Estados Unidos intensifica la presión contra el narcotráfico y Colombia entra en el centro del debate debido a que el presidente Donald Trump respaldó este lunes acciones contundentes contra los cárteles y la producción de narcóticos en México y Colombia, y abrió la puerta a operaciones más agresivas tras la serie de ataques a embarcaciones de droga en el Caribe y el Pacífico. Trump autorizó una mayor autoridad para que las fuerzas estadounidenses inmovilicen o hundan buques sospechosos de transportar estupefacientes y planteó abiertamente la posibilidad de atacar laboratorios de cocaína en territorio colombiano, pese a no anunciar una intervención militar directa. “Está bien para mí, lo que sea necesario para detener las drogas”, dijo Trump en la Oficina Oval, y añadió sobre las plantas de procesamiento: “¿Derribaría esas fábricas (en Colombia)? Me enorgullecería hacerlo personalmente”, palabras que atizan la preocupación diplomática en Bogotá.
La Casa Blanca sostiene que las medidas buscan frenar el narcotráfico y proteger mercados internacionales, pero generan desconcierto debido a sus declaraciones anteriores y a las del Secretario de Estado Marco Rubio, quien en contraste, afirmó desde Canadá que no se prevén intervenciones militares unilaterales en México, sin aclarar lo mismo para Colombia, y que Washington prioriza la asistencia con equipo, entrenamiento e intercambio de inteligencia cuando los países lo soliciten: “No vamos a tomar acción unilateral ni enviar fuerzas americanas a México, pero podemos ayudarles con equipo, capacitación e intercambio de inteligencia”, sostuvo Rubio. Para Colombia, la declaración de Trump coloca sobre la mesa la posibilidad de operaciones dirigidas a instalaciones de procesamiento, un paso que requeriría, según expertos en políticas internacionales, coordinación con Bogotá y una evaluación legal y operativa que directamente sería opuesta al discurso actual de Petro, quien ha realizado sus propios bombardeos sobre el territorio recientemente.

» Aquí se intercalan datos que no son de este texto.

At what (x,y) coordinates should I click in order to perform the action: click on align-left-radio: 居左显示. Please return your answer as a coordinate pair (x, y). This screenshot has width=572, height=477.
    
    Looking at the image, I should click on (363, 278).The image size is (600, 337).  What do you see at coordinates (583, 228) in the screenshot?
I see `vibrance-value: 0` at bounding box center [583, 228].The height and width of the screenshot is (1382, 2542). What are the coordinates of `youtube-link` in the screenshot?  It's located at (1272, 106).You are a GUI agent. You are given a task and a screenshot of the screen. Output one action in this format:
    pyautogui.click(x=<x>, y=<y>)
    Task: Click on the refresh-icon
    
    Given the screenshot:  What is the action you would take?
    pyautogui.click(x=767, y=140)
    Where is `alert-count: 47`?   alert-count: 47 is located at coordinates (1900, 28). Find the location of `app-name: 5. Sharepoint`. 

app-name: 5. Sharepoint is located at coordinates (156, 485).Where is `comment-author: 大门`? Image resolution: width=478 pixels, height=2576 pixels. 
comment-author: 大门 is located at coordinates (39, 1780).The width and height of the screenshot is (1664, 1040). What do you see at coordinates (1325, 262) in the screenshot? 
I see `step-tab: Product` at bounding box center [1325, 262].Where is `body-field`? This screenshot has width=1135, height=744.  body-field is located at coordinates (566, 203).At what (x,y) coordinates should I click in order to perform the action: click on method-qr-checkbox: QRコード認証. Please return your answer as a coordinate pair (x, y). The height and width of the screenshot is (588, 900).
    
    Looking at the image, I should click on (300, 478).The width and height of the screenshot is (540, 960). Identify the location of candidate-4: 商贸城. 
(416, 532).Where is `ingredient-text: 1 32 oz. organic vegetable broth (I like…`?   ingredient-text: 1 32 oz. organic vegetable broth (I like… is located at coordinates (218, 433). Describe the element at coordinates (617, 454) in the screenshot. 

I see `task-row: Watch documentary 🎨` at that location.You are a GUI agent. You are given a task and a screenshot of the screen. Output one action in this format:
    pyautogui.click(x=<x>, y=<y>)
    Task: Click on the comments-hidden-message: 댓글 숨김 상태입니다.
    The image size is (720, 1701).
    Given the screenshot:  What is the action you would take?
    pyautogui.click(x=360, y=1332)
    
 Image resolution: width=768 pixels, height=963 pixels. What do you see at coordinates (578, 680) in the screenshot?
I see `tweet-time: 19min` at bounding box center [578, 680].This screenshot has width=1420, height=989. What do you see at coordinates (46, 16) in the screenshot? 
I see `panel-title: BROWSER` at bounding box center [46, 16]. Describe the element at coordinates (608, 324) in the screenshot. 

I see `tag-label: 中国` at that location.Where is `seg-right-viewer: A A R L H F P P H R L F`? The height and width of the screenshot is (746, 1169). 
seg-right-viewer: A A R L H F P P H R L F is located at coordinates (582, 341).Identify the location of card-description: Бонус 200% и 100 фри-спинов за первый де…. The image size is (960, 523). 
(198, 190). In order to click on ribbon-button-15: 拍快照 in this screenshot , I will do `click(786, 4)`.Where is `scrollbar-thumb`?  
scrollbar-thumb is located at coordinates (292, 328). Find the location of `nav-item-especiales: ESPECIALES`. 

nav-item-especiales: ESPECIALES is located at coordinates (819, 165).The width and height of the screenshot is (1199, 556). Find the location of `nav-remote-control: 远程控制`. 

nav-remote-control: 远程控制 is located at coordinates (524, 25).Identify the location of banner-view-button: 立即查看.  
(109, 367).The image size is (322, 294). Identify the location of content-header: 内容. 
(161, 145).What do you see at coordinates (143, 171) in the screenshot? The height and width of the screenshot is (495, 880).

El impacto en Colombia puede ser múltiple: Diplomático, por la necesidad de aclarar acuerdos y límites de cooperación; Político, por la presión sobre el Gobierno debido a como Trump ha señalado a Petro particularmente de ser parte de estos carteles; y Operativo, por la posible ampliación de misiones marítimas y el inicio de ataques en territorios controlados por el narcotráfico. Analistas señalan que cualquier acción que avance sin consenso bilateral podría tensar relaciones y movilizar una respuesta “desesperada” por parte de Petro en aras de defender sus intereses. Mientras tanto, fuentes oficiales en Bogotá deberán definir cómo abordar el tema, sobre el que mantienen un silencio absoluto hasta el momento, y qué condiciones deben exigir para unas posibles operaciones conjuntas, con el objetivo de proteger la soberanía nacional y la seguridad de civiles en escenarios de alto riesgo.